Stored items:
= = = = = = =
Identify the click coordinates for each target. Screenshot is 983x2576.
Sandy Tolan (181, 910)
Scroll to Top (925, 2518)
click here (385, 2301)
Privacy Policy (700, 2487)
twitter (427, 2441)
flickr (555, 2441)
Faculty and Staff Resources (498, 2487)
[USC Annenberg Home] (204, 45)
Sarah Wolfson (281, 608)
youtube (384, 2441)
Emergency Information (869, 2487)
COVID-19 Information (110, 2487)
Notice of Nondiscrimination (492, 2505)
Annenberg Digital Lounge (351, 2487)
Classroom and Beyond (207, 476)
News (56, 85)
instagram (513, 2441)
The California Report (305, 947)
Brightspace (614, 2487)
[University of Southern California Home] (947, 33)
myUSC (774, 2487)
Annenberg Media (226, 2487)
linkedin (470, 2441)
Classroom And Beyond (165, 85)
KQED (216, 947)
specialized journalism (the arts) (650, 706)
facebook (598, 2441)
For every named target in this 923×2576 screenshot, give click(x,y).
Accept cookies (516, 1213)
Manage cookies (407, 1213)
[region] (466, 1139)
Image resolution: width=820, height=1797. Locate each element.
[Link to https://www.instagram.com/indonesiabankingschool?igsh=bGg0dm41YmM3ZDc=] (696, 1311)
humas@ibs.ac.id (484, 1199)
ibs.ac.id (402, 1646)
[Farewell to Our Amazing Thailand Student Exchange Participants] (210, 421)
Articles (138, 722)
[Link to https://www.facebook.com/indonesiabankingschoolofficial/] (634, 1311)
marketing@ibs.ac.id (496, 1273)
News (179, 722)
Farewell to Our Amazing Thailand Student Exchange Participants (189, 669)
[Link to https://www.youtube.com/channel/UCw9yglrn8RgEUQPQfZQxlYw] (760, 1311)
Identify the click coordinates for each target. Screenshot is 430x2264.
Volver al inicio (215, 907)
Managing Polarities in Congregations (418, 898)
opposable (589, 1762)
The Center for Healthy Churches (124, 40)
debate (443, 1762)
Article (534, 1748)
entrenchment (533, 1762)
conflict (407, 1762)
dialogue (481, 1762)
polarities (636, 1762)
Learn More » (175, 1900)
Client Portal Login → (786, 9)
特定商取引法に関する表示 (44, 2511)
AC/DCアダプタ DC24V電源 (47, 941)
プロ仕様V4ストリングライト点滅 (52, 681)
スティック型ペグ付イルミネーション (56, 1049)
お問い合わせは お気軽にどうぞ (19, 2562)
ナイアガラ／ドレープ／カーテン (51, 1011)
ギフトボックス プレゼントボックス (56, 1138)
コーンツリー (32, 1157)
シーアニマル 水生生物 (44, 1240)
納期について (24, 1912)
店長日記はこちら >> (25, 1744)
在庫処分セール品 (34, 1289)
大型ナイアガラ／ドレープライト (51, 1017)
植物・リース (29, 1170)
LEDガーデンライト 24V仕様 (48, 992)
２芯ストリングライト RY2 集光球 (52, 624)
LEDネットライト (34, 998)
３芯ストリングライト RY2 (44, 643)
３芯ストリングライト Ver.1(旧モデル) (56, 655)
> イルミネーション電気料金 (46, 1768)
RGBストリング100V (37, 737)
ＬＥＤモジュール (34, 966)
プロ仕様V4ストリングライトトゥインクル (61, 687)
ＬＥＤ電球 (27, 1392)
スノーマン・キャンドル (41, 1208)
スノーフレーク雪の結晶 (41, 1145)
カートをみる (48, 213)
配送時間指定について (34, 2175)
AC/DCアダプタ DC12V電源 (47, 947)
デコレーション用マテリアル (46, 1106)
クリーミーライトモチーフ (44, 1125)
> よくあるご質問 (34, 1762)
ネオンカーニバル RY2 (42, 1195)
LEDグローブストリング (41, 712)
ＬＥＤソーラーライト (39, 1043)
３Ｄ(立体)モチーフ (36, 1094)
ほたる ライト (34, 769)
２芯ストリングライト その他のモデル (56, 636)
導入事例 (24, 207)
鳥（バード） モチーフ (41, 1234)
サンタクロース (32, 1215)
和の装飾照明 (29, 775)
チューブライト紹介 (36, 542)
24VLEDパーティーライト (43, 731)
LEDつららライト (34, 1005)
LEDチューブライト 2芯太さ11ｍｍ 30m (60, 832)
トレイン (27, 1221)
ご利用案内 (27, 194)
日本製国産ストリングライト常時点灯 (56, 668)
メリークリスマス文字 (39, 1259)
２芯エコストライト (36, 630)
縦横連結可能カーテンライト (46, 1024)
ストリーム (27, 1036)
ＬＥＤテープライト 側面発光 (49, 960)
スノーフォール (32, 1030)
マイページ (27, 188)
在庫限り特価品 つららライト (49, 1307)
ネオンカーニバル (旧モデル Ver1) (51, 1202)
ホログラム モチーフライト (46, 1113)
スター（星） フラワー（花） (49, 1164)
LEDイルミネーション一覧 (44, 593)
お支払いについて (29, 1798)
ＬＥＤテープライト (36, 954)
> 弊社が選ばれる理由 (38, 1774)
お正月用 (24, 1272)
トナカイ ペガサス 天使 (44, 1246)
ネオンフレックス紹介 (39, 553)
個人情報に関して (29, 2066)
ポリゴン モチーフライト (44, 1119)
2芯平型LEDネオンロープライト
= = = = = = =
Goal of the exercise => Give the exact lines, and only those, from the line containing "humas@ibs.ac.id (484, 1199)" through the line containing "Managing Polarities in" in the entries above.

Answer to this exercise =>
humas@ibs.ac.id (484, 1199)
ibs.ac.id (402, 1646)
[Farewell to Our Amazing Thailand Student Exchange Participants] (210, 421)
Articles (138, 722)
[Link to https://www.facebook.com/indonesiabankingschoolofficial/] (634, 1311)
marketing@ibs.ac.id (496, 1273)
News (179, 722)
Farewell to Our Amazing Thailand Student Exchange Participants (189, 669)
[Link to https://www.youtube.com/channel/UCw9yglrn8RgEUQPQfZQxlYw] (760, 1311)
Identify the click coordinates for each target. Screenshot is 430x2264.
Volver al inicio (215, 907)
Managing Polarities in Congregations (418, 898)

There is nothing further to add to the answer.